▶ [What the exercise asks] Copy the lines of the listing word for word, starting at the line with "click on display" and ending at the line with "coordinates (258, 78).", including both.
************
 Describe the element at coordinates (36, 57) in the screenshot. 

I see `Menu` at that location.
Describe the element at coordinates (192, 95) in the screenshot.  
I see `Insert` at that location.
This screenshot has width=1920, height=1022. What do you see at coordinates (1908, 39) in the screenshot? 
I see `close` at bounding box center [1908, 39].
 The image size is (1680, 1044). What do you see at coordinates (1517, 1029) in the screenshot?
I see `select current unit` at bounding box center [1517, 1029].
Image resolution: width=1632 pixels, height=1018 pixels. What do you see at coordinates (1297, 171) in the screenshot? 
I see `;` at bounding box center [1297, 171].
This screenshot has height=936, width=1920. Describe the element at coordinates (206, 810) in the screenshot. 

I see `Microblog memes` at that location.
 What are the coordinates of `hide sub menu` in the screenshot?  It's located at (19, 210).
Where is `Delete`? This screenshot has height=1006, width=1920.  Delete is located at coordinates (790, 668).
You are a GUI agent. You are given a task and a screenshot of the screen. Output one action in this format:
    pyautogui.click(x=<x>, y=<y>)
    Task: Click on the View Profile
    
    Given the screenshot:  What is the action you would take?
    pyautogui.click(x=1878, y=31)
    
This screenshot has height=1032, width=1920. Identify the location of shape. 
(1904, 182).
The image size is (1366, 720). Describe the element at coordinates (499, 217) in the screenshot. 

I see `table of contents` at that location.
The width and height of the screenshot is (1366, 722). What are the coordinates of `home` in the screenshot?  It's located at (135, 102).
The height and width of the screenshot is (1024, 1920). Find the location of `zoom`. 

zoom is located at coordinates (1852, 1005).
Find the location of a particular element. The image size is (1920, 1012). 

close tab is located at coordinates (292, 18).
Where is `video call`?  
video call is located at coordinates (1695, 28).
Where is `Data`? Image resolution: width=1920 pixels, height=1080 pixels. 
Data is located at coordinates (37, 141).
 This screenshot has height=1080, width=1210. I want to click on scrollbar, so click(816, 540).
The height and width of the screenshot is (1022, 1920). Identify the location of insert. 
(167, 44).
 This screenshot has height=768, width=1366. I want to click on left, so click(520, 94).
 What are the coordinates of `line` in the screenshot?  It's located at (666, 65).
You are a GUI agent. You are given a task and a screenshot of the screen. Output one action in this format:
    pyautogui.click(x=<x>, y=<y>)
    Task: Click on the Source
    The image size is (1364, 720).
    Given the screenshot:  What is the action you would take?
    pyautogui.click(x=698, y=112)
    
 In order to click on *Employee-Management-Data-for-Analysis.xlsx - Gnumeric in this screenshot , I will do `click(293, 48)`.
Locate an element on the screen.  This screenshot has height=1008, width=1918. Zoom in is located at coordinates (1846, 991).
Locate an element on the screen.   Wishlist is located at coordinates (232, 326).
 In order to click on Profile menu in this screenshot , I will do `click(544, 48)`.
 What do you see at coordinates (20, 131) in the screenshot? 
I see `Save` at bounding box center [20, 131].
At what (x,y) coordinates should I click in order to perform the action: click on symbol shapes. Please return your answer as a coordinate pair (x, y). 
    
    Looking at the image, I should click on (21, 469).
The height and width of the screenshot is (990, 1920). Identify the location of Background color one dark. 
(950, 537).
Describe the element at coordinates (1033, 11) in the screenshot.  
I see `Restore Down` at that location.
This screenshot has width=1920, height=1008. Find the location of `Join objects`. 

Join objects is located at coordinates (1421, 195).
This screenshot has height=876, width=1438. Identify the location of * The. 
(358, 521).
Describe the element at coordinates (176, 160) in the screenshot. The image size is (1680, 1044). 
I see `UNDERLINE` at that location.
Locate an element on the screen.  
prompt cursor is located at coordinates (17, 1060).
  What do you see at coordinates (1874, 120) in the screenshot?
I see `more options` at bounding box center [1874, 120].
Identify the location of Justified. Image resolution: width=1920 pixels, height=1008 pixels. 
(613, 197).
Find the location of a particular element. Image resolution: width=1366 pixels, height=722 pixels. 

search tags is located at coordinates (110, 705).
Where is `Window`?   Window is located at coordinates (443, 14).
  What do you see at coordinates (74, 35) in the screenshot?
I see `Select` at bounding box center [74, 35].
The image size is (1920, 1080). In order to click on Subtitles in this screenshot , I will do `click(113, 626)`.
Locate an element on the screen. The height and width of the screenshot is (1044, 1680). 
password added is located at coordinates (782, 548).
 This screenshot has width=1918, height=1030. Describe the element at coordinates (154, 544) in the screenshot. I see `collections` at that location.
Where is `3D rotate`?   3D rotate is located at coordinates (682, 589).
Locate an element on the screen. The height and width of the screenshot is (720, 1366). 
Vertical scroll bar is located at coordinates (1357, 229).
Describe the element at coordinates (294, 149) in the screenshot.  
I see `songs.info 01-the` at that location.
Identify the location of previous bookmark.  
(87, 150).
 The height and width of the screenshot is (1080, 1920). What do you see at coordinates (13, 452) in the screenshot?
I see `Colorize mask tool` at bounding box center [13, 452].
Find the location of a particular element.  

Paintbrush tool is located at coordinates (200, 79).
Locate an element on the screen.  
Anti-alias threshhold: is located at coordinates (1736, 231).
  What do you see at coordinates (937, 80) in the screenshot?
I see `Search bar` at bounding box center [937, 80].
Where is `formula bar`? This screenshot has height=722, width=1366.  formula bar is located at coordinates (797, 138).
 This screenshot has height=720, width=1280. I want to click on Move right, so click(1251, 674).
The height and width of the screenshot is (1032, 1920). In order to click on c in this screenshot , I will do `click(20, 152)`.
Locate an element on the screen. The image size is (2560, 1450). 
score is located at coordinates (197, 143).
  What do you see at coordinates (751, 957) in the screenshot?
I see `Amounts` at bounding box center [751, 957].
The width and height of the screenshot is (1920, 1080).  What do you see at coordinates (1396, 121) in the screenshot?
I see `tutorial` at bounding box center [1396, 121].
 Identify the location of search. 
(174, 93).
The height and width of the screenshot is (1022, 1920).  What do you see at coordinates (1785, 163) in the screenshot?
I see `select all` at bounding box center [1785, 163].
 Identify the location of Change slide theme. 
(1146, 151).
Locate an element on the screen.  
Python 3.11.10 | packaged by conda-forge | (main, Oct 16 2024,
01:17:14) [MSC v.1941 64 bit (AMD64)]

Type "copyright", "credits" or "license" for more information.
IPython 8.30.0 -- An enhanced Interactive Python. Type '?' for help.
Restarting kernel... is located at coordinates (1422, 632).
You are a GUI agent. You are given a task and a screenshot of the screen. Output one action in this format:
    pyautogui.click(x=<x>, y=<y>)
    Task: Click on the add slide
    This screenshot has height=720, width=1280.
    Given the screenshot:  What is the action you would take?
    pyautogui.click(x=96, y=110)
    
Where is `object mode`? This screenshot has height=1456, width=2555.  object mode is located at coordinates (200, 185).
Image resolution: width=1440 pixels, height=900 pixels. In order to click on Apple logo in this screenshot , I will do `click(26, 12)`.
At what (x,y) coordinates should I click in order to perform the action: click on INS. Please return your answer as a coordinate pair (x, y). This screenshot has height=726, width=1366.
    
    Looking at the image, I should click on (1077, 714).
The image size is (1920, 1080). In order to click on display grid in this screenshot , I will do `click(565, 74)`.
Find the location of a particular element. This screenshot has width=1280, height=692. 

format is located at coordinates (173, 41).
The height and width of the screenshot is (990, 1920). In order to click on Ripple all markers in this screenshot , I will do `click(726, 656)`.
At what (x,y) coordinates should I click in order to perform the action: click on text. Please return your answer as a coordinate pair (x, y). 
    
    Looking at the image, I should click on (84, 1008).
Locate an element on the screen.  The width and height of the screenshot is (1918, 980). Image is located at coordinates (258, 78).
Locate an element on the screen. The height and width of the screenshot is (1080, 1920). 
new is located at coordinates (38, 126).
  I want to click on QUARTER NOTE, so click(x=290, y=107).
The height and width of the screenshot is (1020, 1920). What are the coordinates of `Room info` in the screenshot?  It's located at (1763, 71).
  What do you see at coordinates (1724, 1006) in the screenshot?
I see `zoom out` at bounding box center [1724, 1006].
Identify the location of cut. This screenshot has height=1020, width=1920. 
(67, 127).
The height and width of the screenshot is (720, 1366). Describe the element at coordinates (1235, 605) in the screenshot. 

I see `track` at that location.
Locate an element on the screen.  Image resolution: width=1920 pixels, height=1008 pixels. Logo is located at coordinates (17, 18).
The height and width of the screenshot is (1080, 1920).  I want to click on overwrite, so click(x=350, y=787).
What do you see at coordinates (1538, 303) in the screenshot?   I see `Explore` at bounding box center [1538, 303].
************
▶ [Output below]
The image size is (1920, 1080). In order to click on display grid in this screenshot , I will do `click(565, 74)`.
Find the location of a particular element. This screenshot has width=1280, height=692. 

format is located at coordinates (173, 41).
The height and width of the screenshot is (990, 1920). In order to click on Ripple all markers in this screenshot , I will do `click(726, 656)`.
At what (x,y) coordinates should I click in order to perform the action: click on text. Please return your answer as a coordinate pair (x, y). 
    
    Looking at the image, I should click on (84, 1008).
Locate an element on the screen.  The width and height of the screenshot is (1918, 980). Image is located at coordinates (258, 78).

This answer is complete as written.